◆ **Work required**
Make an exact copy of the listing so that no picture is carried over.

◆ **Input material**
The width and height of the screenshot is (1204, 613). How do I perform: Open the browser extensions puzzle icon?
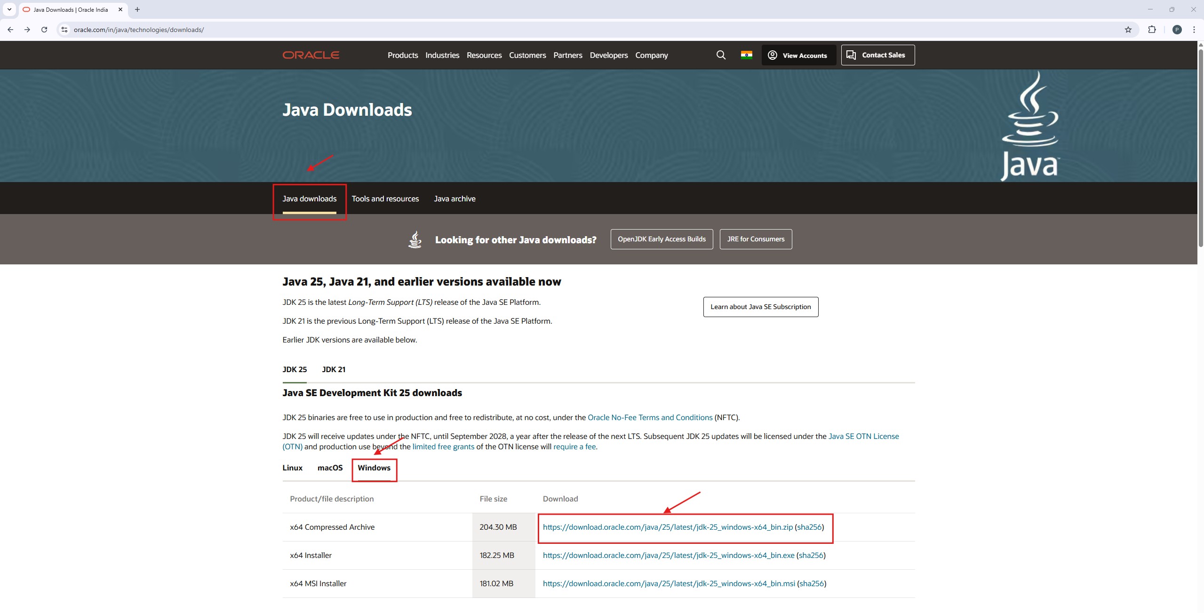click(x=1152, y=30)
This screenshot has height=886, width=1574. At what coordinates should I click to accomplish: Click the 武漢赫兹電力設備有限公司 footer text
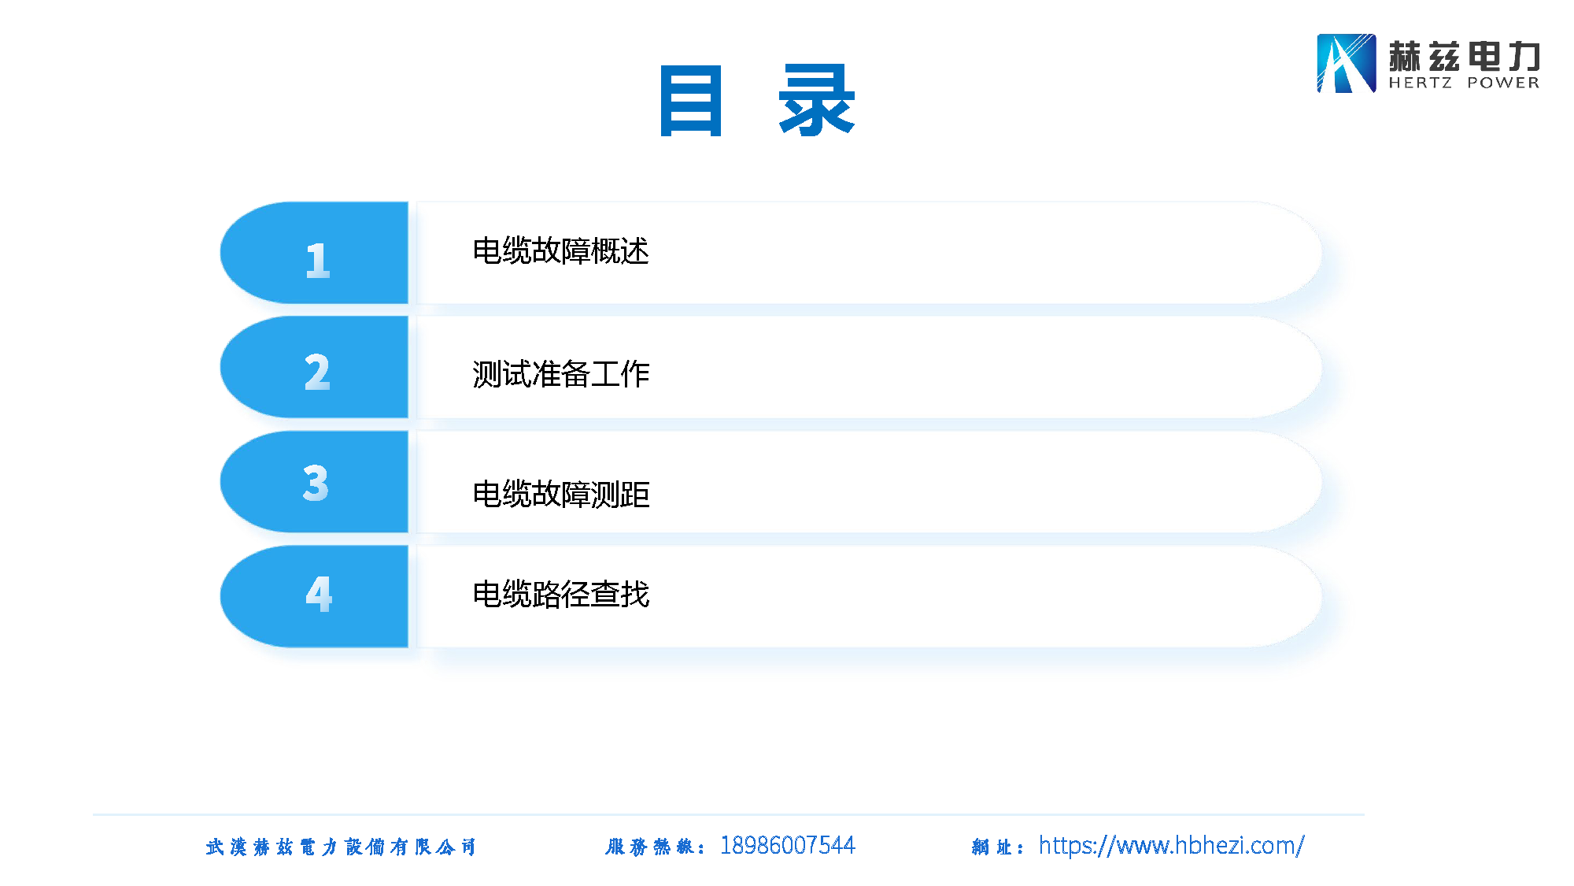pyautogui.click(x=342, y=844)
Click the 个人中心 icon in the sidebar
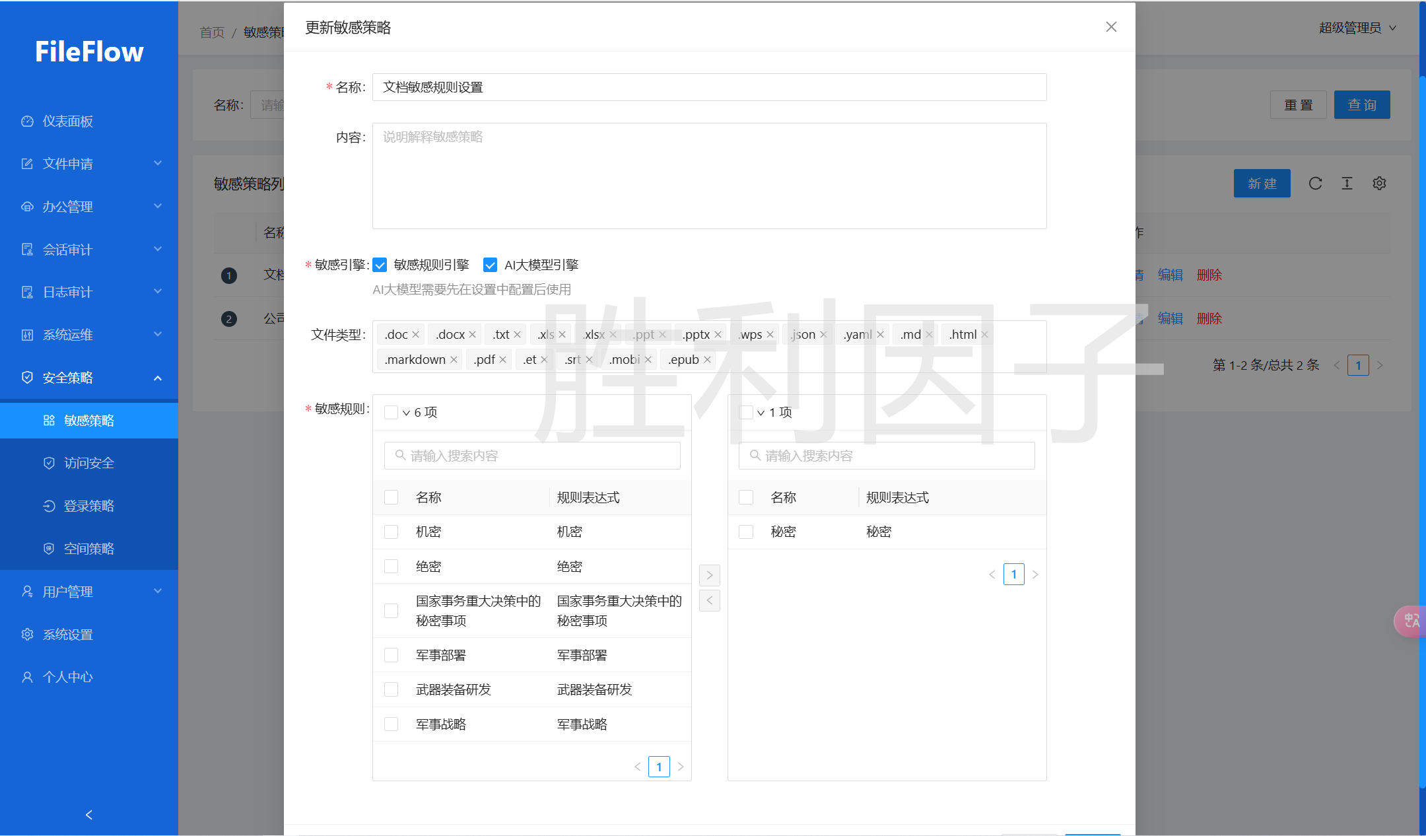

◆ **Solution to the problem**
The width and height of the screenshot is (1204, 613). How do I perform: Open the browser extensions puzzle icon?
click(x=1152, y=30)
This screenshot has height=886, width=1574. At what coordinates should I click to accomplish: Click the 武漢赫兹電力設備有限公司 footer text
pyautogui.click(x=342, y=844)
Click the 个人中心 icon in the sidebar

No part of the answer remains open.